EGR (exhaust gas recycling) valves cause more trouble than they are worth.  The idea is that while the engine is running, a valve opens and allows some of the exhaust gases to pass back into the good clean air into the intake manifold.  After a while the gases containing dirty, sooty carbons start to cover and coat the intake area and valves causing the air to fuel ratio to become unbalanced thus resulting in more black smoke being emitted from the exhaust.   This black smoke is then drawn back into the air intake via the EGR valve.   A vicious cycle then starts with the engine producing more smoke and sootier carbons being drawn into the intake, a major problem.    EGR coolers, especially on Ford 6.0 engines can leak water and this will cause problems until the EGR cooler is replaced.


Injector blow–by, seat leaking

Injector “blow-by” can be the cause of some of the following symptoms.  Hard or difficult starting, erratic or uneven running or idle speed, rough running,  smoke while running  or acceleration, black tar around the injectors and a chuffing sound from the engine when running.   Injector “blow-by” occurs when the injector does not seal against the injector seat in the cylinder head.  Often a chuffing sound is heard or black “tar” can be seen around the injectors.   On some engine applications if this continues, serious engine damage could result due to the fact that the ECU will over compensate the fuelling on the cylinder or cylinders with the seating problem and will cause a piston washing or cylinder over fuelling.  Even if the injector is removed, cleaned, a new copper washer fitted and then replaced it will not always rectify the problem.  The reason for this is that the seat in the cylinder head has been eroded by the escaping combustion gases resulting in damage to the seat.   The only way to reface the seat is to use a seat cutting tool and gently reface the seat in the head.


Injector wiring harness

Problems occur with vehicles that have the injectors under the valve cover and allow oil to come in contact with the electrical connections.  Even though some diagnostic machines will condemn the injector(s), many times the fault lies with the wiring harness.  Check that the electrical connections on the injectors are good and are making contact.


Internal engine problems

This is generally mechanical failure such as problems with bearings, pistons, rings, oil pressure, overheating, valves and more.  The list is endless, and it is best to get an engine specialist to diagnose the fault.

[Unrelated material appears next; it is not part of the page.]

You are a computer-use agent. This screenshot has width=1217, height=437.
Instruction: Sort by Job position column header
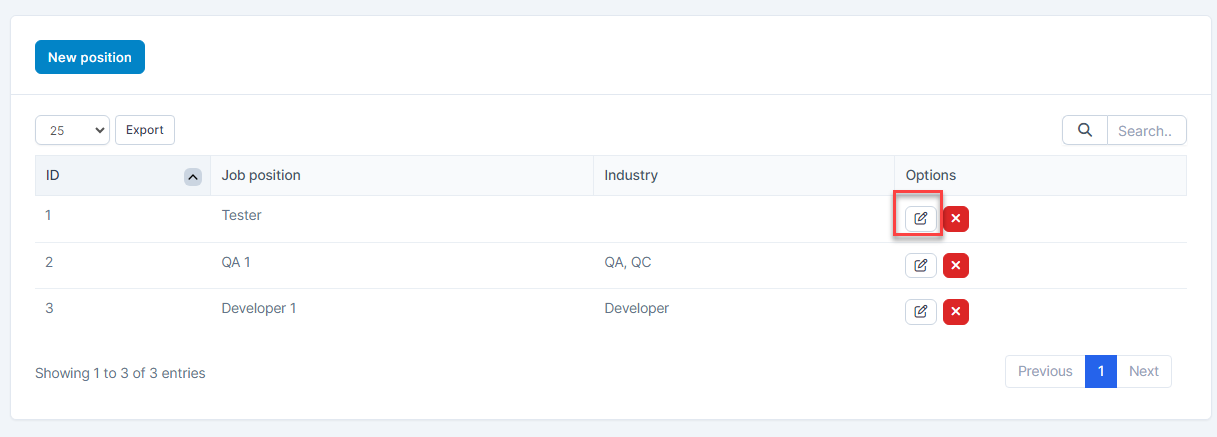(261, 175)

The Answer is in the Smoke

We can generally understand what is wrong with a diesel engine by the color of smoke emitted from the exhaust.  There are three basic colors – black, white and blue.


Black Smoke

This is due to a air to fuel ratio imbalance, either the fuel system is delivering too much fuel into the engine or there is not enough clean air (oxygen).  Here are  a few things to look for :

  • Faulty injectors (injectors need attention at about 100,000 to 120,000 miles)
  • Faulty injector pump
  • Dirty air cleaner
  • Turbocharger or intercooler faulty
  • Problems within cylinder head, valves clogged up due to faulty EGR (exhaust gas recycling unit)


White Smoke

Normally means that the fuel injected into the cylinder is not burning correctly.  The smoke will burn your eyes.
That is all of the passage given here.